-- DATA --
───

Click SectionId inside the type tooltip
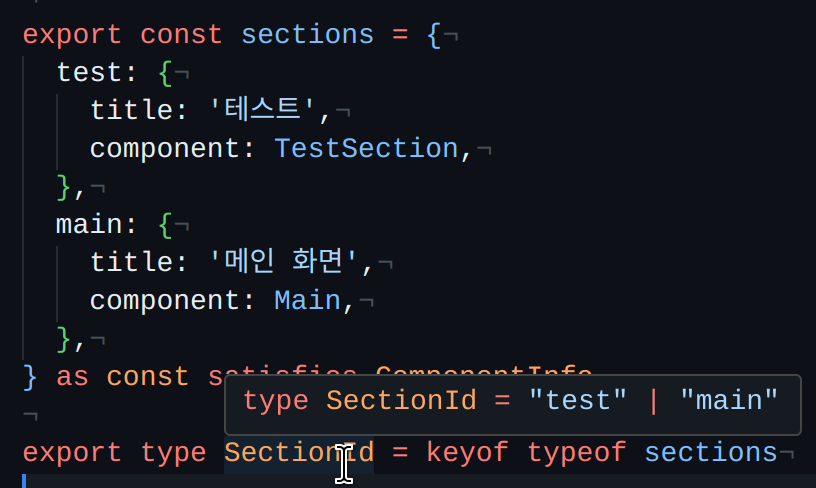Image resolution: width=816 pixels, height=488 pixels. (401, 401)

───

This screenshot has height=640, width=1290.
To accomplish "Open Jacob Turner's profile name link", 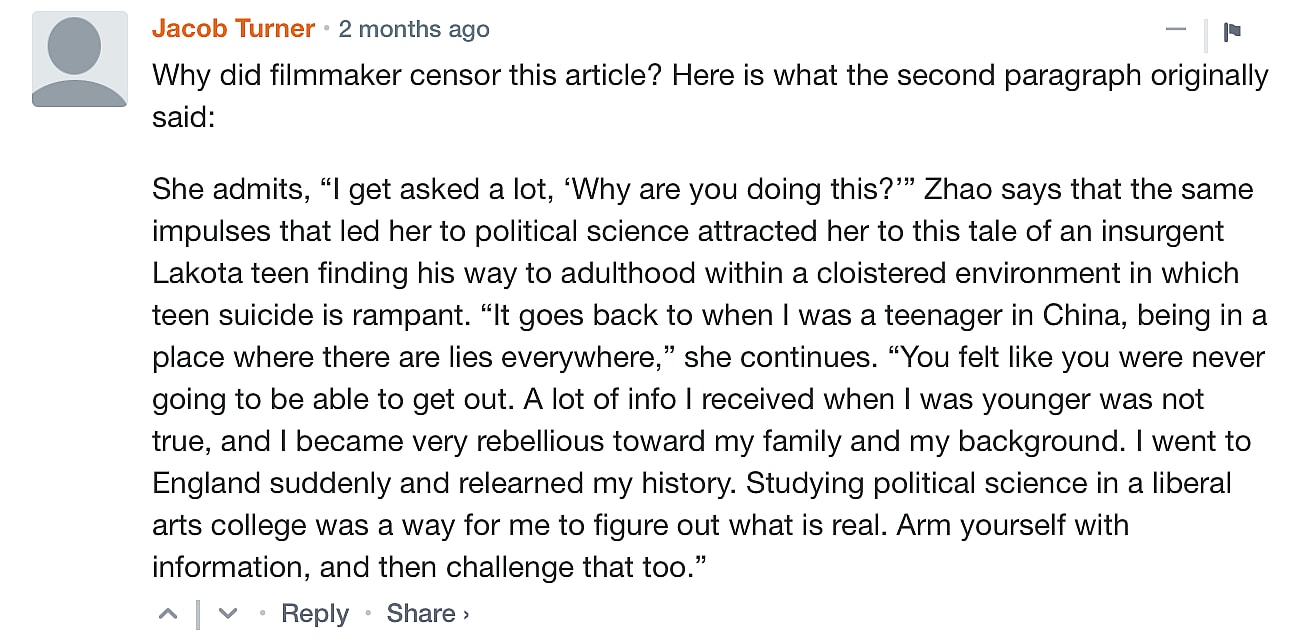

───

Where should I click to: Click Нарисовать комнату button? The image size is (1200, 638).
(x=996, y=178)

───

-- TASK STATEMENT --
What is wanted is an exact copy of the lines above from the one containing "This screenshot has height=640, width=1290." through the one containing "Jacob Turner's profile", with no pictures in it.

-- ANSWER TO THE EXERCISE --
This screenshot has height=640, width=1290.
To accomplish "Open Jacob Turner's profile name link", 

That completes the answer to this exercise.